No authority squarely in point on this question as it affects liability in tort to third persons has been cited. But Babington v. Yellow Taxi Corporation, 1928, 250 N.Y. 14, 164 N.E. 726, 727, 61 A.L.R. 1354, is squarely in point to the effect that the employer's duty of response to the officer's summons includes supplying the driver and operating the vehicle through him as well as furnishing the conveyance itself. The obligation extends, as there defined, to "whatever implements and facilities are convenient and at hand," including "man and car alike." And it continues not only up to, but during the chase. In yielding his services as driver, not merely as strong man and marksman, the employee did not depart from the course of his general employment. His duty to his master, as well as to the public, required that he remain with the car, protect it as far as possible in the new circumstances, and return it to his employer at the conclusion of the chase. That was true, it was said, "even if it be assumed that the direction of the officer was not a binding order." A fortiori it was true, if the order was binding as here. It would be a strange rule which would require a man or a company to contribute his or its property and his personal services to the public protection and welfare, yet would exempt both from making available the services of their employees. In practical effect, this would exempt corporations from any obligation whatever to render personal service, since they can act only vicariously. It would throw the primary responsibility for discharging the duty upon the employee rather than the employer and disregard the servant's obligation to his master to remain with and protect its property to the fullest extent consistent with the emergency throughout its continuance. Such a consequence also ignores the fact that the summons is directed to car and driver, not merely to the employee as a passerby disconnected from and unrelated to the function of driving the vehicle of which he has charge.

It is said that the driver in chasing the criminal was doing "the work of the District of Columbia." That may be admitted without admitting that it was not also the work of the Star. Even in private law, it does not follow always from the fact that A is doing B's work that he is not also doing C's. The "work of the District" may be, and in this case (unlike one involving merely proprietary governmental functions ordinarily) I think it is, the work of every citizen of the District, individual or corporate. The citizen's duty — and "work" — as well as the District's, is to chase criminals, and in doing it he performs both the District's work and his own. When he responds he does not step aside from his own business and into something which is exclusively the concern of another. If private law gives any appropriate analogy, it is rather to "joint adventure" than to "agency" or "master and servant" as between the citizen who is required to respond and the municipality.

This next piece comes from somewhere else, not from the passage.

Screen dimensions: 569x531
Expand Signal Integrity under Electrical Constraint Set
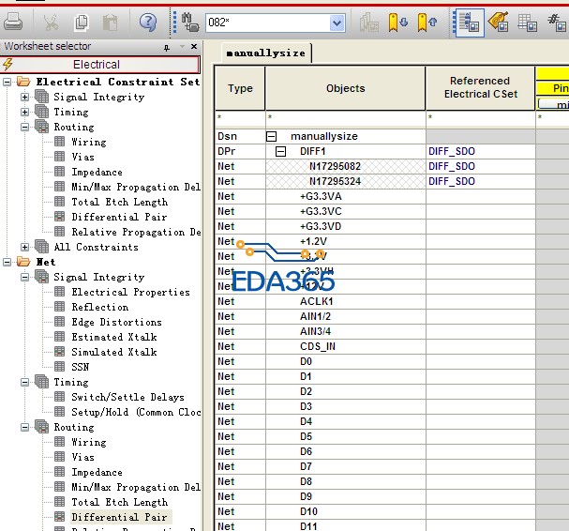(x=24, y=97)
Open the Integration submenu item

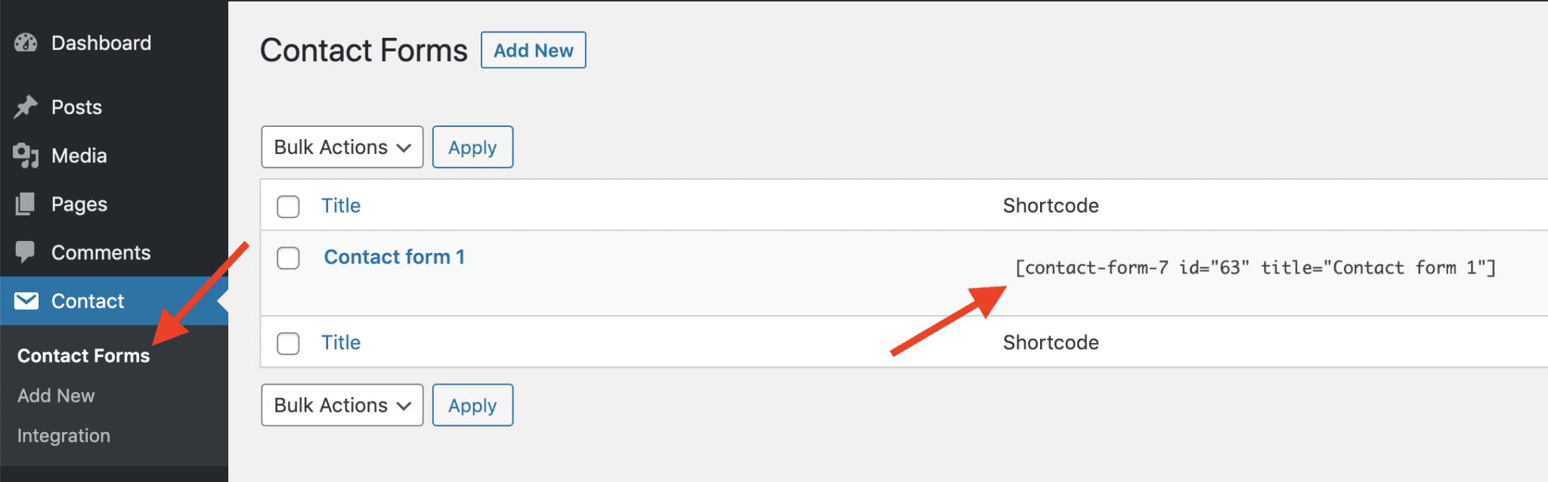point(63,435)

It does not militate against the basic principle that the Babington case involved the ultimate consequence of workmen's compensation for the driver, while this involves liability in tort to third persons injured by his alleged negligence. The consequences are distinct, but the principle from which both flow is identical, namely, that in driving the car the servant remained in the course of his employment and did not depart therefrom. The issue is not whether his driving or the officer's summons increased the risk of injury to himself or to strangers. That would be pertinent, though not conclusive, on the causal issue. Logically it does not affect the question whether the course of employment continued during the chase. If it did so continue, to that extent and as far as that issue was concerned, compensability and tort liability followed as legal consequences of the continuance. If it did not, neither would be appropriate. Any other rule would involve the paradox that the driver, at the same moment, was in the course of his employment for compensation purposes, but not so for purposes of liability of the master in tort to strangers injured by the identical act which injures the driver also. There may be circumstances in which such a distinction is appropriate, not on logical grounds, but for other reasons, such as differences in the volume of risk and therefore in the burden imposed upon industry.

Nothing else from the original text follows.